生計を同じくする家族の医療費が、前年1年間で合計10万円を超えると、従来の医療費控除を受けられます。同居をしていなくとも、仕送りなどをしている場合は、生計を同じくしている家族と見なすことができます。
医療費が合計10万円に満たない場合も、健康診断を受けているなどの条件を満たし、スイッチOTC医薬品の購入金額が家族で合計1万2千円を超えると、所得控除を受けられる「セルフメディケーション税制」が利用できます。スイッチOTC医薬品とは、以前は処方薬だったものが、現在は市販薬として購入できるようになった医薬品です。パッケージに、セルフメディケーション税制の対象であると示すマークが付いている医薬品もあります。従来の医療費控除とセルフメディケーション税制を同時に利用することはできないので、申請者自身がどちらかを選ぶことになります。
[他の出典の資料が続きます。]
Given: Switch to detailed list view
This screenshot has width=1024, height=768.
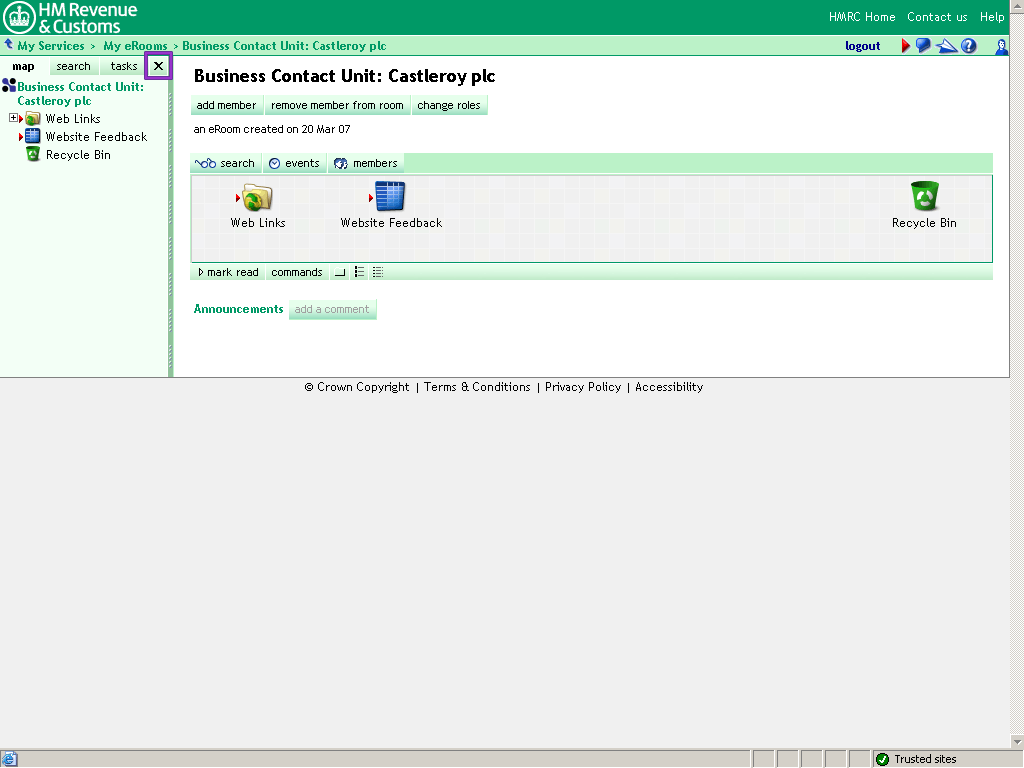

控除される還付金額は、スイッチOTC医薬品の購入金額や所得により異なりますが、上限は8万8千円です。セルフメディケーション税制について、詳しくは厚生労働省のホームページなどで確認しましょう。
合計10万円を超す場合に利用できる従来の医療費控除の場合、医療費には薬局で買った薬代や通院費のほかに、歯科でかかった入れ歯代や、重大な病気が見つかった場合などは人間ドック代なども対象となります。特にまとまった金額となるのは、妊娠・出産に伴う費用でしょう。分娩費はもちろん、検診代、検査代、通院費なども医療費となるので、計算の際には忘れないようにしましょう。
以下のような人が家族にいる場合は、医療費の合計が10万円を超え、従来の医療費控除を受けられる可能性が高いと考えられます。該当するかチェックしてみましょう。
控除金額=年間支払い医療費-保険金や分娩手当などで補てんされる金額-10万円(所得金額200万円以下の場合は所得金額の5%)
医療費の控除を受けられるせっかくの制度を利用できるように、レシートを保管したり、医療に関する記録をとるように心がけたりして、日頃から翌年の申告に備えましょう。